Fraudsters will often exploit global events to try to deceive people and steal their money, personal information, or both, and the Coronavirus is the latest example. Scams using the pandemic as a lure are happening now, both globally and within the UK, and only look set to increase.

More than 500 reports of Coronavirus related frauds have been made to Action Fraud with total losses reaching £1.6m. During March alone reports increased by 400%, while Action Fraud said it had received more than 2,000 reports of Coronavirus themed phishing emails.

Criminals are escalating activity, which often targets vulnerable people who are currently self-isolating. As more people stay indoors, and work from computers and laptops at home, there is more opportunity for criminals to try and trick people into parting with their money.

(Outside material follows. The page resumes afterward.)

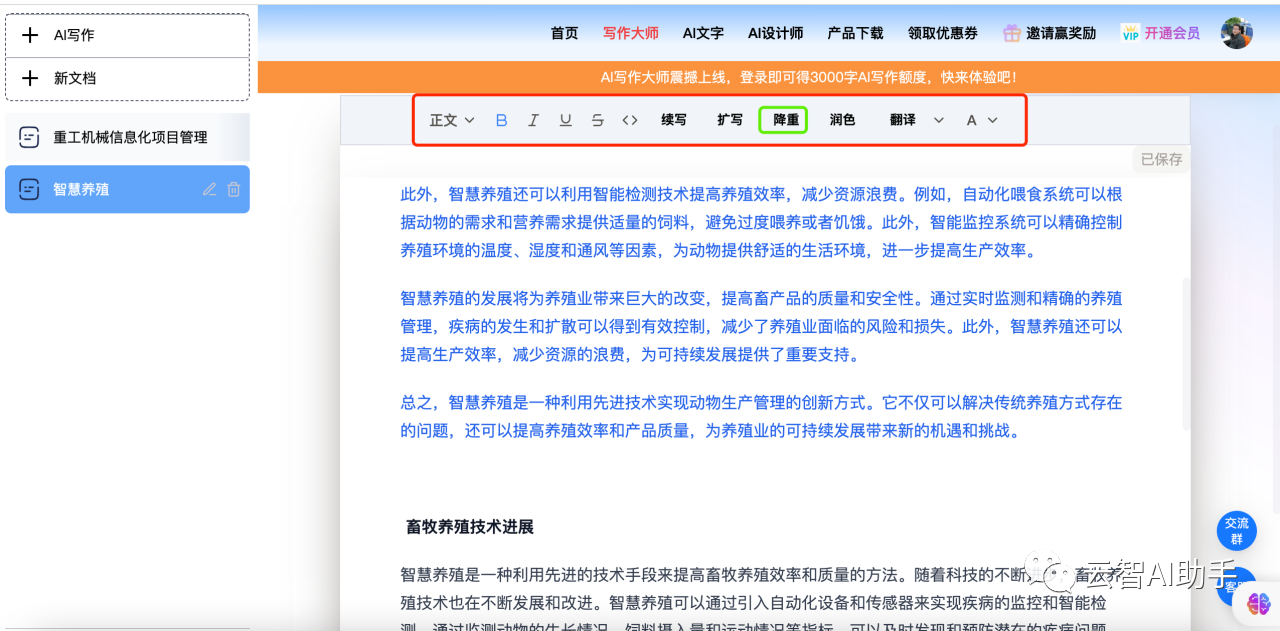
Task: Apply italic formatting using the I icon
Action: pos(533,119)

A variety of frauds have surfaced, including:

  • Unsuspecting consumers purchasing goods online which either never materialise or are counterfeit (such as face masks, hand sanitisers, anti-virus testing kits and vaccines);
  • Criminals posing as genuine organisations – such as banks, law enforcement, government, HMRC, the World Health Organisation and other health service providers;
  • Shopping or medication collection services – often the most vulnerable in society are targeted, and criminals steal bank/credit card details, PIN numbers, and/or cash;
  • Fake employment offers – criminals offer individuals positions as key workers, as long as they pay an advance fee for vetting or background checks
  • Home cleaning services – reports have been received of criminals charging £40 per room;
  • Holiday refund scams, charity fraud, lender loan fraud, and more

To help protect you, look out for these three frauds in particular:

Investment scams

We are in a period of great uncertainty and apprehension.  The cumulative impact of factors such as market volatility, employment/income uncertainty, and interest rate cuts are creating conditions and an environment where fraud could potentially thrive.

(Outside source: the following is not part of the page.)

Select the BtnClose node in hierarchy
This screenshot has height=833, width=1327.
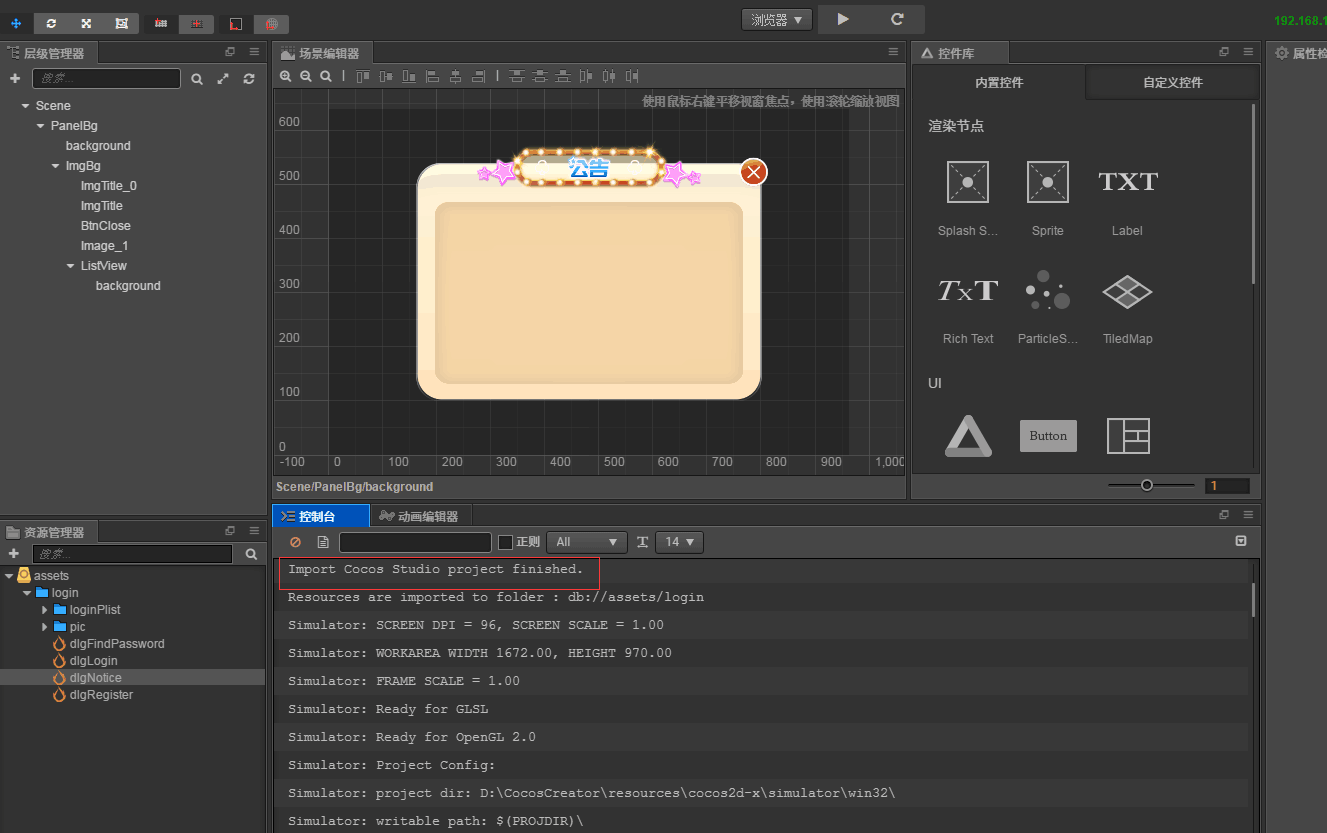105,226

With investment markets plunging over recent weeks, and the Bank of England cutting the base rate to a record low, pension and investment customers and savers may be tempted to withdraw or transfer money from their plans.  Attempting to recover short term losses from retirement savings or needing to generate more income from investments, lured by fraudsters falsely promising early access to pension funds (‘pension liberation’) or unusually high rates of return, customers could end up losing out by falling victim to an investment scam.

Brand scams

Fraudsters are misusing the name and brand of large, reputable organisations – such as Zurich – to add credibility to their scams, in order to try and deceive people and steal their money.  These are known as brand scams.

Fraudsters can use Zurich’s name and logo, or similar variations of them, to make claims such as ‘backed by Zurich’ or ‘underwritten by Zurich’, to promote fraudulent schemes, promote or sell fake or invalid insurance products, and trick people into believing they are genuine.  Typically, fake websites are set up to promote such schemes and facilitate the fraud.  False policy documents may even be provided to delay detection of the fraud.

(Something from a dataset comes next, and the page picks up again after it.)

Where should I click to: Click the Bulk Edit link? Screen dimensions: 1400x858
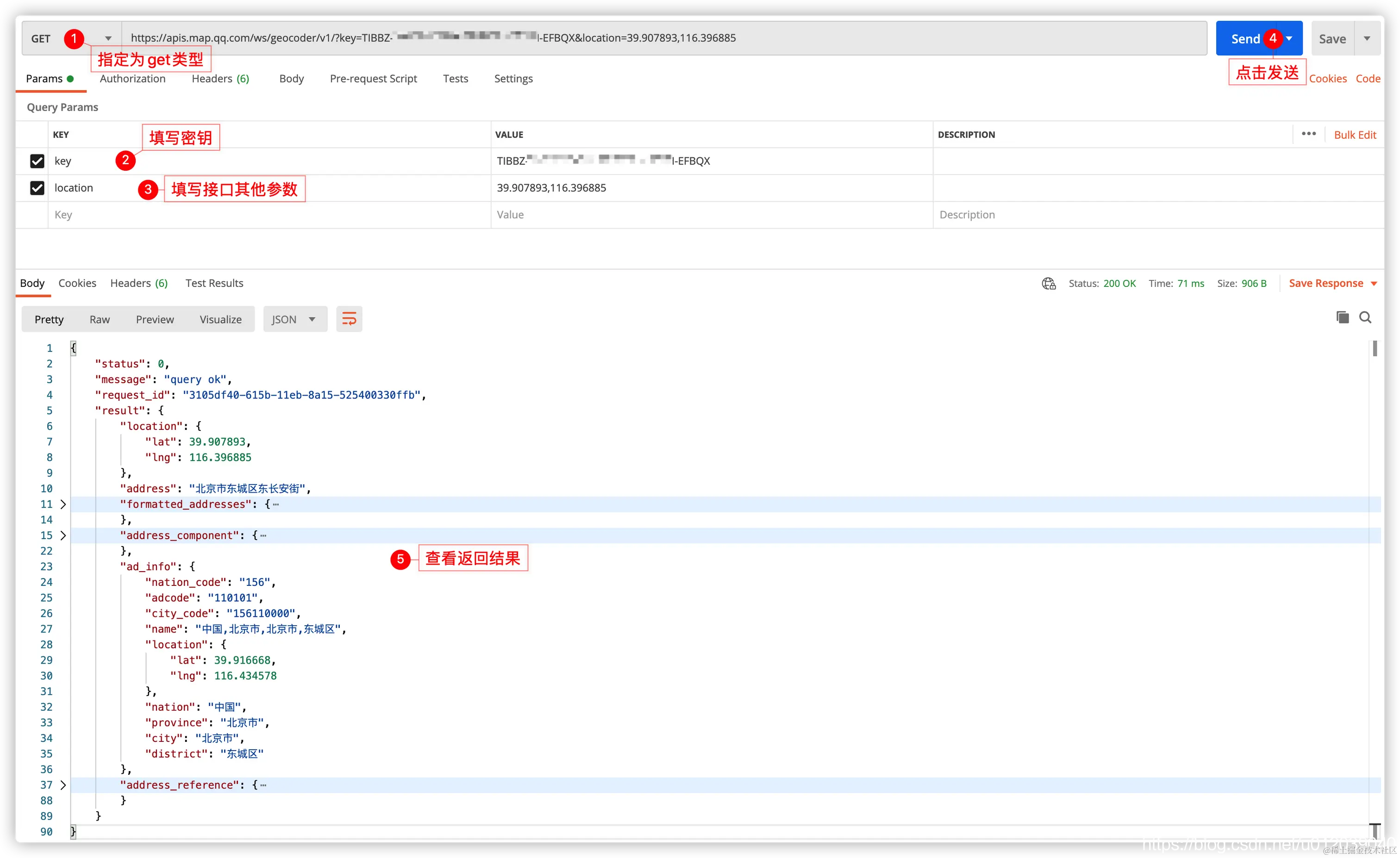1355,135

Supposed investments can be anything from land, wine, precious metals, crypto-currency, foreign exchange, binary options, shares and bonds, but increasingly fraudsters will promote products and services not dissimilar to those genuinely offered by the organisation they are impersonating.  Often these investments will advertise unusually high returns, which may be attractive under financial constraints in the coming weeks and months.

Social engineering

The National Cyber Security Centre is warning that criminals are exploiting fears over the Coronavirus outbreak to target victims online.  At a time when people could be under tremendous stress, they may be more susceptible to falling victim to fraudulent scams.

Social engineering is the psychological manipulation of people into performing actions or divulging confidential information.  It can be facilitated in a variety of ways: via email (phishing), phone calls (vishing), text messages (smishing), or social media posts.  Often claims of help are made, such as providing a safe haven for people’s money, investment opportunities, tax refunds, even medical guidance and information.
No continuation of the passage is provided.